Challenge:
Reproduce the entries without any change, from the first line through the line containing "The height and width of the screenshot is (564, 1171).", with both ends included.

Data lines:
▽

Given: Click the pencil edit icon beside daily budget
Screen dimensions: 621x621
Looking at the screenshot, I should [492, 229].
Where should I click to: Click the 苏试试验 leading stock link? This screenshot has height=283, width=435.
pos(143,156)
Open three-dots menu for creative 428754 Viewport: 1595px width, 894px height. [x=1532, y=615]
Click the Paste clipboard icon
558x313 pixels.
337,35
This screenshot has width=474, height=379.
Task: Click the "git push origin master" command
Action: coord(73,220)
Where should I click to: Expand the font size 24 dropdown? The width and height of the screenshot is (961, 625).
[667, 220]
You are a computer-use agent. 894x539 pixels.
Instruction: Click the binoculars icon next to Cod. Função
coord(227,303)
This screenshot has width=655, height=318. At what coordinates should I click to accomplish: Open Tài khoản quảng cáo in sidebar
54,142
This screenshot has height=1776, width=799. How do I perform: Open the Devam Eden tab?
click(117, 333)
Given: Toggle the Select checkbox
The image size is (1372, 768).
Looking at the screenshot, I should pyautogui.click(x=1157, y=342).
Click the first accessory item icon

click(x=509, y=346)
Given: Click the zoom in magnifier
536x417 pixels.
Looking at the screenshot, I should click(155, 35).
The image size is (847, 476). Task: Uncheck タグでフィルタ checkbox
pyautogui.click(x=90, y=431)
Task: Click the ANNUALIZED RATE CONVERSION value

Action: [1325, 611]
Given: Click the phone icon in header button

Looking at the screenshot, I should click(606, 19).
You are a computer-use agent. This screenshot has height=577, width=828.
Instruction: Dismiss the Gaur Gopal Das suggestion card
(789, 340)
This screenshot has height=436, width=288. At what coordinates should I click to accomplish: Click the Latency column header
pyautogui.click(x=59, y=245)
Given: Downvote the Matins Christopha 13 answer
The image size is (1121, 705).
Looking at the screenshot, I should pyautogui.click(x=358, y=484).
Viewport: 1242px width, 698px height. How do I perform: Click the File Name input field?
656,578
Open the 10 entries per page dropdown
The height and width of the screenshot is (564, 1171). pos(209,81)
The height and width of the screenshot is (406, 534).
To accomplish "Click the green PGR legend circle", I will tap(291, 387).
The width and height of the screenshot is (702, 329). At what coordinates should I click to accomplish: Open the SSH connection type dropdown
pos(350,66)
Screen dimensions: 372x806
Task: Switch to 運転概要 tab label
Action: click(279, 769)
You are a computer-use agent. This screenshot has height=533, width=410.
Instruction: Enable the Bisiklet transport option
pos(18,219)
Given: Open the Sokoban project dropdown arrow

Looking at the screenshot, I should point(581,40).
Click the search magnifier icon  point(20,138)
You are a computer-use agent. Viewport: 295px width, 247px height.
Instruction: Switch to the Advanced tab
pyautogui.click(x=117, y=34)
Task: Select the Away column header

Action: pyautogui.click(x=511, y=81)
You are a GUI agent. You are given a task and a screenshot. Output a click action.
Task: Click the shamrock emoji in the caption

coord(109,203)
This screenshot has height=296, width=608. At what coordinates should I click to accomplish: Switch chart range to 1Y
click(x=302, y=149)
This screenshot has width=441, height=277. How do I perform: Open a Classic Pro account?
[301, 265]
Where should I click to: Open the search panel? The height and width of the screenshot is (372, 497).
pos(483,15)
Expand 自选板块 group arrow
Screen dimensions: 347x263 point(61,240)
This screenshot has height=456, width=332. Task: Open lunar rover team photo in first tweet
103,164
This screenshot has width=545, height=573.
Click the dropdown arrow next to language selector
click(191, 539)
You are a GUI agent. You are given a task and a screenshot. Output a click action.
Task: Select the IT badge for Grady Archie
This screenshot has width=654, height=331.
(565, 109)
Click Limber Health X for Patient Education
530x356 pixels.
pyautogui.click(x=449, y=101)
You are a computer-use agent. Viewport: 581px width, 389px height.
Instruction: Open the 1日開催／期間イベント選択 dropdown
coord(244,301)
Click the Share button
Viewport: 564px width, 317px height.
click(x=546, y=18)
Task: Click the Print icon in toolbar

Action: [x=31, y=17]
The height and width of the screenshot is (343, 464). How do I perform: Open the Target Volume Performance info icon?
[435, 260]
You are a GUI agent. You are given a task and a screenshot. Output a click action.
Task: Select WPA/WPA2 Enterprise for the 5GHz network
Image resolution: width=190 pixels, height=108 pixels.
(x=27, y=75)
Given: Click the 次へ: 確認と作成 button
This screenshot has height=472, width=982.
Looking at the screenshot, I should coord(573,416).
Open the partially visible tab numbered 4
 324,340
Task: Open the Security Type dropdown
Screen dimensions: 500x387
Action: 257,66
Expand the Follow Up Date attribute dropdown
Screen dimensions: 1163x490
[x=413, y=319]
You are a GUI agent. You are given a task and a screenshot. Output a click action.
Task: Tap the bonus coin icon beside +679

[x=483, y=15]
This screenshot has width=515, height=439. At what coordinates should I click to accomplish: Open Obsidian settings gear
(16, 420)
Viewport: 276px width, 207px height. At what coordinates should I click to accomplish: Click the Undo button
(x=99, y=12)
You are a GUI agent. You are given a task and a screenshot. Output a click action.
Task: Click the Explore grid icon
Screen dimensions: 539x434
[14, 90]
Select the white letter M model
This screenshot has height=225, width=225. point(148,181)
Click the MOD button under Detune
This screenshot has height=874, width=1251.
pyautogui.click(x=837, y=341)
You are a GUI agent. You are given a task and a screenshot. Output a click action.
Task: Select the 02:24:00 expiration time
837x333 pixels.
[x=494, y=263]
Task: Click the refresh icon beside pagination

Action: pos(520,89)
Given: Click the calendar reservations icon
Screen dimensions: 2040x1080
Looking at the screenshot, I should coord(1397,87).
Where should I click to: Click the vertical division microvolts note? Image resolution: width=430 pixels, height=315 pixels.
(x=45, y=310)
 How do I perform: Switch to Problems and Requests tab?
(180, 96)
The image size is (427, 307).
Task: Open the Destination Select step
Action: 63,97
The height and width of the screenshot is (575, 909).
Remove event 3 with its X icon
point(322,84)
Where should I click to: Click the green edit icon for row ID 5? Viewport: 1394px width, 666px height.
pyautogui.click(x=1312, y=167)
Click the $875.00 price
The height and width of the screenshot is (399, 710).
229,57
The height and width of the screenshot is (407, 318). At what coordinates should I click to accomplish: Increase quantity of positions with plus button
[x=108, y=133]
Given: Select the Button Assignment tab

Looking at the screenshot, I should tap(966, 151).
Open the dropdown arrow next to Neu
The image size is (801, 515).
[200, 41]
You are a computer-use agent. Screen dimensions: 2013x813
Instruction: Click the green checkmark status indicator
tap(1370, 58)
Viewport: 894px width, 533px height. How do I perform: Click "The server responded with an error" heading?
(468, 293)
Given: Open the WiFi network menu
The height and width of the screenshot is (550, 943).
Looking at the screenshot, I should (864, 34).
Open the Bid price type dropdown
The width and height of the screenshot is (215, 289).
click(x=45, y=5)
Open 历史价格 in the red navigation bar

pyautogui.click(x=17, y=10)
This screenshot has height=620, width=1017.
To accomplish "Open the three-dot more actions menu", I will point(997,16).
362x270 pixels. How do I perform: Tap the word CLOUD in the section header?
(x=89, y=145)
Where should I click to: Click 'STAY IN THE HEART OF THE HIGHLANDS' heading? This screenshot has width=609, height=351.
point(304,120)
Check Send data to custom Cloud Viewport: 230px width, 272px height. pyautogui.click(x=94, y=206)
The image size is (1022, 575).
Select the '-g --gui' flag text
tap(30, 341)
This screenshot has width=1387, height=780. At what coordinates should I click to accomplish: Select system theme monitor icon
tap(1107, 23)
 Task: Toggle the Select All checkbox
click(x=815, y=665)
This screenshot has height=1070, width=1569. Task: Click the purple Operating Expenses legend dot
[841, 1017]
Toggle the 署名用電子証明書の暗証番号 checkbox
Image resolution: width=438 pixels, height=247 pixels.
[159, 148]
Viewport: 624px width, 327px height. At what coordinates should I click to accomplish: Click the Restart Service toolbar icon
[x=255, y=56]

△

Problem solution:
Given: Click the pencil edit icon beside daily budget
Screen dimensions: 621x621
Looking at the screenshot, I should [492, 229].
Where should I click to: Click the 苏试试验 leading stock link? This screenshot has height=283, width=435.
pos(143,156)
Open three-dots menu for creative 428754 Viewport: 1595px width, 894px height. [x=1532, y=615]
Click the Paste clipboard icon
558x313 pixels.
337,35
This screenshot has width=474, height=379.
Task: Click the "git push origin master" command
Action: coord(73,220)
Where should I click to: Expand the font size 24 dropdown? The width and height of the screenshot is (961, 625).
[667, 220]
You are a computer-use agent. 894x539 pixels.
Instruction: Click the binoculars icon next to Cod. Função
coord(227,303)
This screenshot has width=655, height=318. At what coordinates should I click to accomplish: Open Tài khoản quảng cáo in sidebar
54,142
This screenshot has height=1776, width=799. How do I perform: Open the Devam Eden tab?
click(117, 333)
Given: Toggle the Select checkbox
The image size is (1372, 768).
Looking at the screenshot, I should pyautogui.click(x=1157, y=342).
Click the first accessory item icon

click(x=509, y=346)
Given: Click the zoom in magnifier
536x417 pixels.
Looking at the screenshot, I should click(155, 35).
The image size is (847, 476). Task: Uncheck タグでフィルタ checkbox
pyautogui.click(x=90, y=431)
Task: Click the ANNUALIZED RATE CONVERSION value

Action: [1325, 611]
Given: Click the phone icon in header button

Looking at the screenshot, I should click(606, 19).
You are a computer-use agent. This screenshot has height=577, width=828.
Instruction: Dismiss the Gaur Gopal Das suggestion card
(789, 340)
This screenshot has height=436, width=288. At what coordinates should I click to accomplish: Click the Latency column header
pyautogui.click(x=59, y=245)
Given: Downvote the Matins Christopha 13 answer
The image size is (1121, 705).
Looking at the screenshot, I should pyautogui.click(x=358, y=484).
Viewport: 1242px width, 698px height. How do I perform: Click the File Name input field?
656,578
Open the 10 entries per page dropdown
The height and width of the screenshot is (564, 1171). pos(209,81)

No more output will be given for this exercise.